JAKARTA — Guru Besar Filsafat Islam Universitas Paramadina Prof DR Abdul Hadi WM mengatakan sesungguhnya konsep yang dalam Islam disebut ‘jihad’ itu ada dalam agama dan kebudayaan apa pun di dunia. Namun khusus untuk pengertian ‘Jihad’ orang Barat punya pandangan yang khusus karena punya latar belakang yang berbeda.

‘’Hanya pengertian dan coraknya saja berbeda-beda. Dalam budaya Jepang misalnya, kita kenal 'Bushido'. Perang antara Pandawa dan Kurawa di Padang Kuru dalam epik Mahabharata adalah paparan tentang perang yang disebut jihad besar,’’ kata Abdul Hadi, yang juga pelopor sastra sufi dan penyair terkemuka Indonesia, (21/1).

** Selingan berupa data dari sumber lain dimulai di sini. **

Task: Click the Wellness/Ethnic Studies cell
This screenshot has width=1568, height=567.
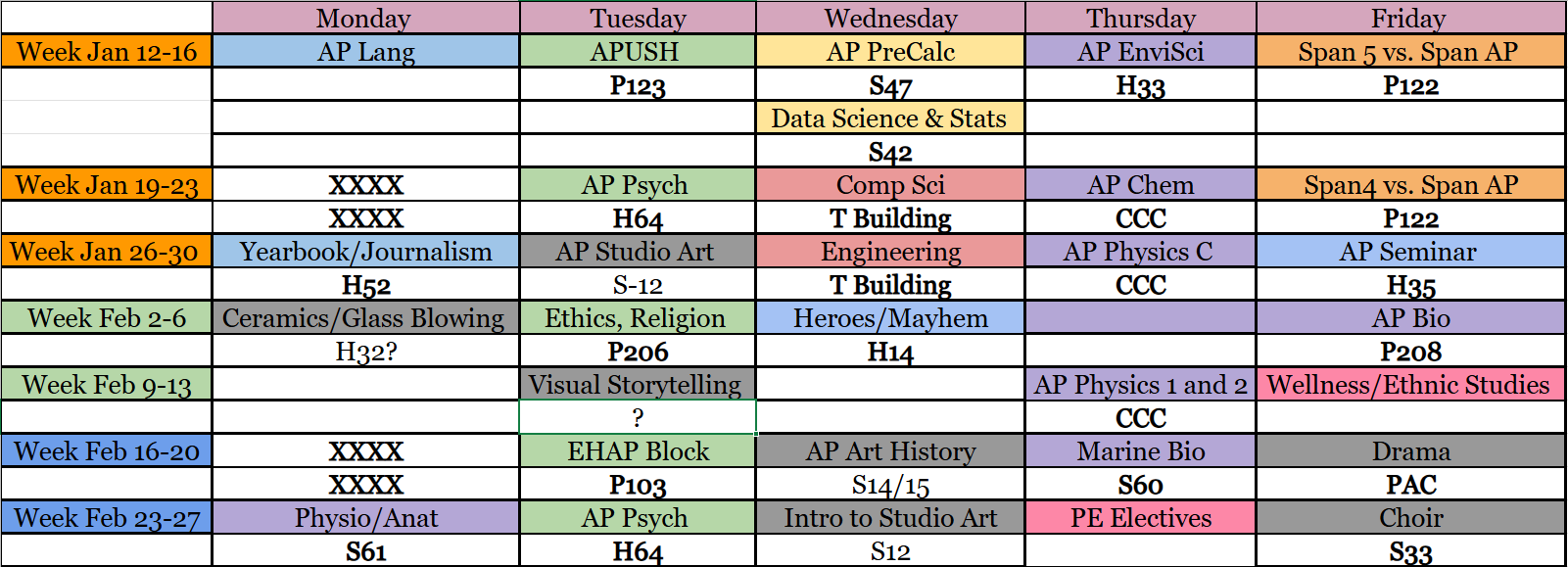Action: point(1409,385)
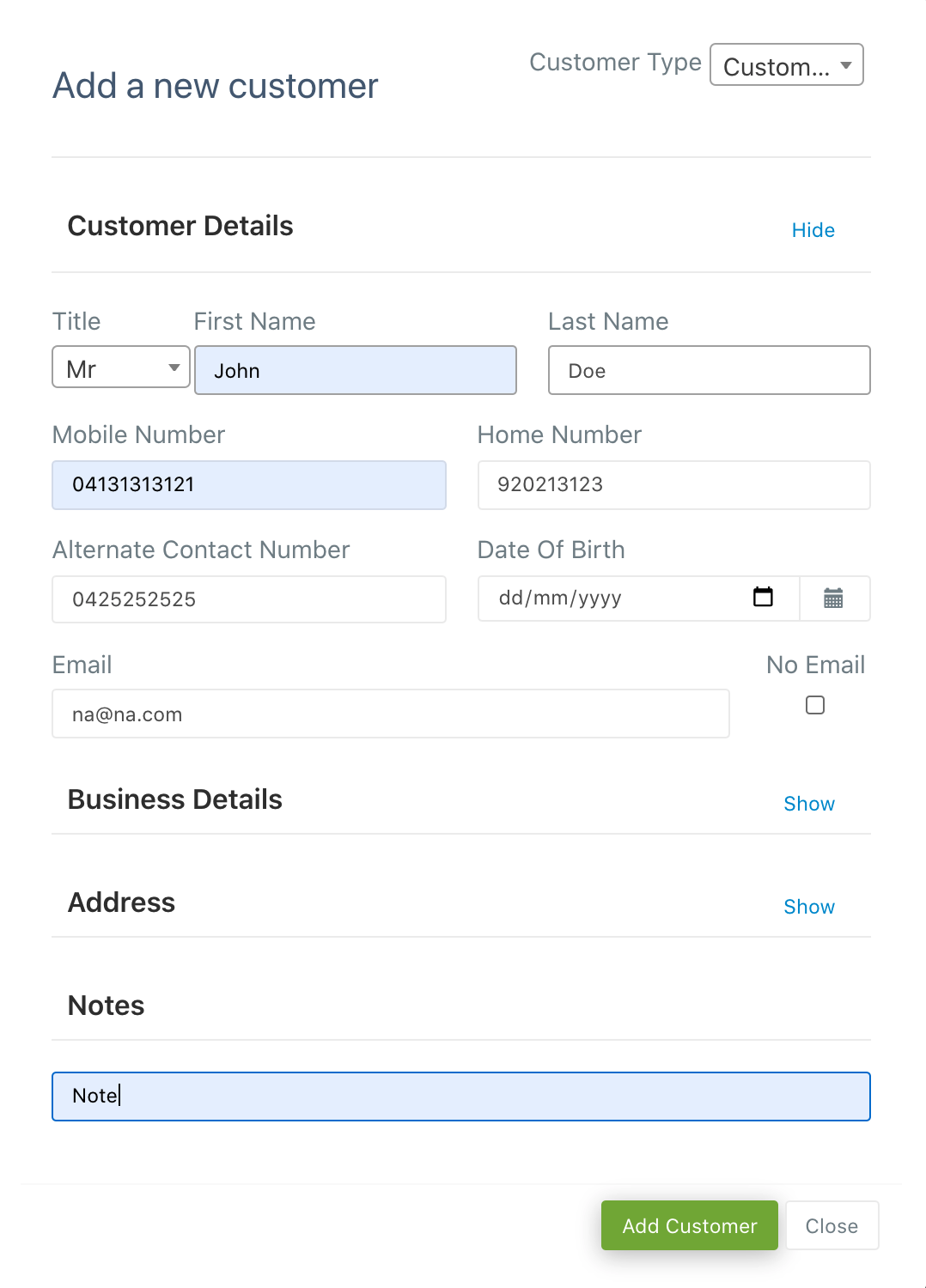926x1288 pixels.
Task: Click the green Add Customer button
Action: pyautogui.click(x=690, y=1225)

Menurut dia, meski konsep ’jihad’ ada di setiap agama dan kebudayaan, ada hal yang menjadi pertanyaan, mengapa yang ditakuti oleh ‘kuasa’ Barat/Eropa adalah jihad Islam?

Jawabnya, lanjut Abdul Hadi, jihad dalam Islam ditakuti terutama oleh karena rintangan paling berat dan sukar yang dihadapi kolonial Barat dalam memperluas wilayah kekuasaan mereka di Asia dan Afrika adalah kaum Muslimin. Sepanjang abad kaum Muslimin mereka terus berjuang dengan gigih menentang kehadiran bangsa Eropa sang penjajah.

“Barat memang bisa menaklukkan wilayah-wilayah kaum Muslimin (Darul Islam), mengendalikan kehidupan ekonomi dan politiknya. Tetapi mereka tidak mampu mengubah keyakinan agama mereka. Mereka juga tidak mampu menghancurkan sepenuhnya kebudayaan Islam,’’ tegasnya.

Selain itu, kehebatan ‘jihad Islam’ juga telah dibuktikan pada masa Perang Salib yang terjadi sebanyak 7 gelombang pada akhir abad ke 11 sampai akhir abad ke-13 M.
‘’Karena itu generasi muda Islam jangan mudah kecut dan takut menghadapi masa depan. Jihad tidak selalu berarti perang,’’ kata Abdul Hadi.

“Jihad memiliki arti luas yaitu ikhtiar sungguh-sungguh untuk mencapai sesuatu dan akhtiar itu bisa dilakukan secara fisik dan spiritual. Jangan pula sampai lupa bahwa umur penguasa boleh jadi hanya semusim dan umur umat berabad-abad,’’ kata Abdul Hadi.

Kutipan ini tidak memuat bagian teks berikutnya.